:: THE INPUT ::
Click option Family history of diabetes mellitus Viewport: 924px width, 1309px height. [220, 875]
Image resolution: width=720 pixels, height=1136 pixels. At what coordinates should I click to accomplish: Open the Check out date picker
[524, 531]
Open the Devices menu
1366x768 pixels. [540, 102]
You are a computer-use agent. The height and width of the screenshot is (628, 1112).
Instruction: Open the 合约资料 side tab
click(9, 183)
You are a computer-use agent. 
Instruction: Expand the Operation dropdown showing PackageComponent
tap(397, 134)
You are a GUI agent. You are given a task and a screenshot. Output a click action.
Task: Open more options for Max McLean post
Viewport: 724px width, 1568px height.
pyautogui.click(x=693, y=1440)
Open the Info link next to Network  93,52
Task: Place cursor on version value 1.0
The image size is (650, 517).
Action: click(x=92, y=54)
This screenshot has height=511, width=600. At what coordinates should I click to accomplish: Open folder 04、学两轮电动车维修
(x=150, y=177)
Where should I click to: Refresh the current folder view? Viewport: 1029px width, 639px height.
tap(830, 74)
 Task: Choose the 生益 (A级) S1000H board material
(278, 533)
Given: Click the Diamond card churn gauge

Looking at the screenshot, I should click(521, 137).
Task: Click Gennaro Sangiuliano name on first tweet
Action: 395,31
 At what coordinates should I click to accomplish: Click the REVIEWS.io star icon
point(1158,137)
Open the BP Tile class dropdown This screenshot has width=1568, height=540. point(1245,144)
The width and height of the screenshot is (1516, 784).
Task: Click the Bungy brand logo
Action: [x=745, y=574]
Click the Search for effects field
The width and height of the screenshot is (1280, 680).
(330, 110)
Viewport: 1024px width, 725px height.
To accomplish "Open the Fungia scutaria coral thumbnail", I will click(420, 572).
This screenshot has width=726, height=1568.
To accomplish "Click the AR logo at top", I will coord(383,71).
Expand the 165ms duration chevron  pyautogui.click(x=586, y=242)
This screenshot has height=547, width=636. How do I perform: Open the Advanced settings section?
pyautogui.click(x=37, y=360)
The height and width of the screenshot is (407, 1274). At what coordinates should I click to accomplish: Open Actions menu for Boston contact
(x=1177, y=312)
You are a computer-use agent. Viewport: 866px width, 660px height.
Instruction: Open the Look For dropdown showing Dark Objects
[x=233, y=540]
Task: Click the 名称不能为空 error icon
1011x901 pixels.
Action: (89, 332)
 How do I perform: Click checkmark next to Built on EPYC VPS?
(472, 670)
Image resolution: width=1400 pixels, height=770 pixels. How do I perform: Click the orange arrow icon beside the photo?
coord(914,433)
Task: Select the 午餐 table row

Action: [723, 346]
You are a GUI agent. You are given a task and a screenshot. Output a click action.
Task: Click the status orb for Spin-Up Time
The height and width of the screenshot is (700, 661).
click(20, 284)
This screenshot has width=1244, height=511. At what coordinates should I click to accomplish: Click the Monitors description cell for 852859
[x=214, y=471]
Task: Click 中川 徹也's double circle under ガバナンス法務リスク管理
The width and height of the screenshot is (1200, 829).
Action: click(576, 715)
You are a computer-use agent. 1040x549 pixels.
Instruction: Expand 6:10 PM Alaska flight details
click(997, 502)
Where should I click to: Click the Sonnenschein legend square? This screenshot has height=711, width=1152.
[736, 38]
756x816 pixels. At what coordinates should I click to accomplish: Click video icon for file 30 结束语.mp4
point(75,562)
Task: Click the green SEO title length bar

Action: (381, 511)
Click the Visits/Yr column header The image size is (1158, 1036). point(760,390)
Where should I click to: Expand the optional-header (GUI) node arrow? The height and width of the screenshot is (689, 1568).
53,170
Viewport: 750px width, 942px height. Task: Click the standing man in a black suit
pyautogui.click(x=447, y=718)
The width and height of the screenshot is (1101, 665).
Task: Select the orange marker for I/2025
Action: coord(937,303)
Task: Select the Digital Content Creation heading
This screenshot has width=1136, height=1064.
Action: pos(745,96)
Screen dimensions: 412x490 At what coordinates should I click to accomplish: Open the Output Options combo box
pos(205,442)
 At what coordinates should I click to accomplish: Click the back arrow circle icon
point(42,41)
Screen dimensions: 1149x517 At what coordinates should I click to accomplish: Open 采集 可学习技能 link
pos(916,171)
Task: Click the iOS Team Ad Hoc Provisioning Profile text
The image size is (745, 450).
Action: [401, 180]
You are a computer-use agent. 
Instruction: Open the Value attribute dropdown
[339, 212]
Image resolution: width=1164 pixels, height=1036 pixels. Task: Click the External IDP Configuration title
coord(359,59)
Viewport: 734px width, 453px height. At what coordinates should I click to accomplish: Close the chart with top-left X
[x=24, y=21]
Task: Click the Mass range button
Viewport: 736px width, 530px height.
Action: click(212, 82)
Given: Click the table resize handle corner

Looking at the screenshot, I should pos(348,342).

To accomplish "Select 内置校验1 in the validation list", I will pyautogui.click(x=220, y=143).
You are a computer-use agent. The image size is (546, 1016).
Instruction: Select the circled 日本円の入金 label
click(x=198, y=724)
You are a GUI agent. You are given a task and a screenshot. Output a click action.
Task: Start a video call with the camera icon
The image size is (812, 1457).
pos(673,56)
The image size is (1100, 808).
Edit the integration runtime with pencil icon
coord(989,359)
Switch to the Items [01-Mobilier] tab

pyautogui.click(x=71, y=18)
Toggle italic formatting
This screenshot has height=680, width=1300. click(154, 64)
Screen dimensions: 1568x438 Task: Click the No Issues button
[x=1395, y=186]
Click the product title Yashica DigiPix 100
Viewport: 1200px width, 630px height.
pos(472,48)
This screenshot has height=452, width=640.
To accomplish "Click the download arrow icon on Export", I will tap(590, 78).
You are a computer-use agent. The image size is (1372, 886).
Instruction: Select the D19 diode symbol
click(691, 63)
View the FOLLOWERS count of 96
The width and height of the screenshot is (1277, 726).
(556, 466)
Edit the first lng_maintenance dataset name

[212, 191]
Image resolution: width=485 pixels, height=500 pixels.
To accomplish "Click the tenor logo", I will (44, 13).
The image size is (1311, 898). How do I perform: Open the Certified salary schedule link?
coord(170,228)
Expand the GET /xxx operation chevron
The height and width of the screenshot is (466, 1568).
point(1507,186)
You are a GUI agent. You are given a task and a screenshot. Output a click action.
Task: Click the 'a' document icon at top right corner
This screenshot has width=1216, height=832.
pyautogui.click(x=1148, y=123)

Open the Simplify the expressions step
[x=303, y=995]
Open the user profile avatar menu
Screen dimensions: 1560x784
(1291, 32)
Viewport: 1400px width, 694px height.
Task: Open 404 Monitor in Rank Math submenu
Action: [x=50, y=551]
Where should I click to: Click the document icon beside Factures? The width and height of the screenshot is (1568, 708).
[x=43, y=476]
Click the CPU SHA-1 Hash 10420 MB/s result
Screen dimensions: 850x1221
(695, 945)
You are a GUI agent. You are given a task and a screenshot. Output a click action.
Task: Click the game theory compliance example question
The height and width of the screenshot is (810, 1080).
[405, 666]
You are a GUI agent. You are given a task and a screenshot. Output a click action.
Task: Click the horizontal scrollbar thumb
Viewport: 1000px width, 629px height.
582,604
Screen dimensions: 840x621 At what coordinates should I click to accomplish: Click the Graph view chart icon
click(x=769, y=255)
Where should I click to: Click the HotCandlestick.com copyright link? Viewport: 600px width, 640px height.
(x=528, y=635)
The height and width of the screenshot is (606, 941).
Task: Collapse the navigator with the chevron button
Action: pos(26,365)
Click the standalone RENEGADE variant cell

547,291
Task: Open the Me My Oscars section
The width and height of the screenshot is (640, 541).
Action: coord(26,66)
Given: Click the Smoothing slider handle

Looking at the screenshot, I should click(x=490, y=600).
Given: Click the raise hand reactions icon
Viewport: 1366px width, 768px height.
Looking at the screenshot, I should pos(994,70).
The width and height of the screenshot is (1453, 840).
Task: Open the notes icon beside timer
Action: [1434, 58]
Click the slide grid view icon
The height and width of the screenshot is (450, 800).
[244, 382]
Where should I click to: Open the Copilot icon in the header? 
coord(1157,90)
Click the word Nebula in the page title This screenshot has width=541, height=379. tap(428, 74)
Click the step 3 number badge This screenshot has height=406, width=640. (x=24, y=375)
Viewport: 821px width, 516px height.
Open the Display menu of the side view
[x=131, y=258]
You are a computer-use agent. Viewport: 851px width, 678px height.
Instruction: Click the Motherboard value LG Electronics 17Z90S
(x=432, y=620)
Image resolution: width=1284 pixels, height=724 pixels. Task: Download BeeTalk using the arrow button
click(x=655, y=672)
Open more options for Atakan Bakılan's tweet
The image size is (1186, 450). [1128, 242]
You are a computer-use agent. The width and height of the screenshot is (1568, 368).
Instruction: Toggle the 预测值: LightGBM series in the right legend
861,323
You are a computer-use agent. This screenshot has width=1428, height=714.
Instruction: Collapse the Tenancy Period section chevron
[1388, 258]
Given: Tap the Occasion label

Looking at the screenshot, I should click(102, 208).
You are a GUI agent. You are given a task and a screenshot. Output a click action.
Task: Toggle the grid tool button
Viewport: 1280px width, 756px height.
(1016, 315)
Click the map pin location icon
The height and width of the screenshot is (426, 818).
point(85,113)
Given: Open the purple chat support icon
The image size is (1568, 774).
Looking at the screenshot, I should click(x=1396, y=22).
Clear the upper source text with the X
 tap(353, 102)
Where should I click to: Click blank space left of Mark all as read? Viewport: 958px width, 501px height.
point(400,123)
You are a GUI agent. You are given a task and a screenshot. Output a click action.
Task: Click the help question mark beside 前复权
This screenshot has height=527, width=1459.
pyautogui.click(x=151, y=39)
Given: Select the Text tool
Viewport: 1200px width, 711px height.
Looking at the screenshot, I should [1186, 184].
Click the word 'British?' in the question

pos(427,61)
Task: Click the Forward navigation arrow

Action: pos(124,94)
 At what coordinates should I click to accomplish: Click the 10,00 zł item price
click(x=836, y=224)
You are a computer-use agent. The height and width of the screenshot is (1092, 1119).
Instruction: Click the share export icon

:: WHAT YOU NEED TO DO ::
Extract every line above containing the word "tool".

:: YOUR RESPONSE ::
Task: Toggle the grid tool button
Given: Select the Text tool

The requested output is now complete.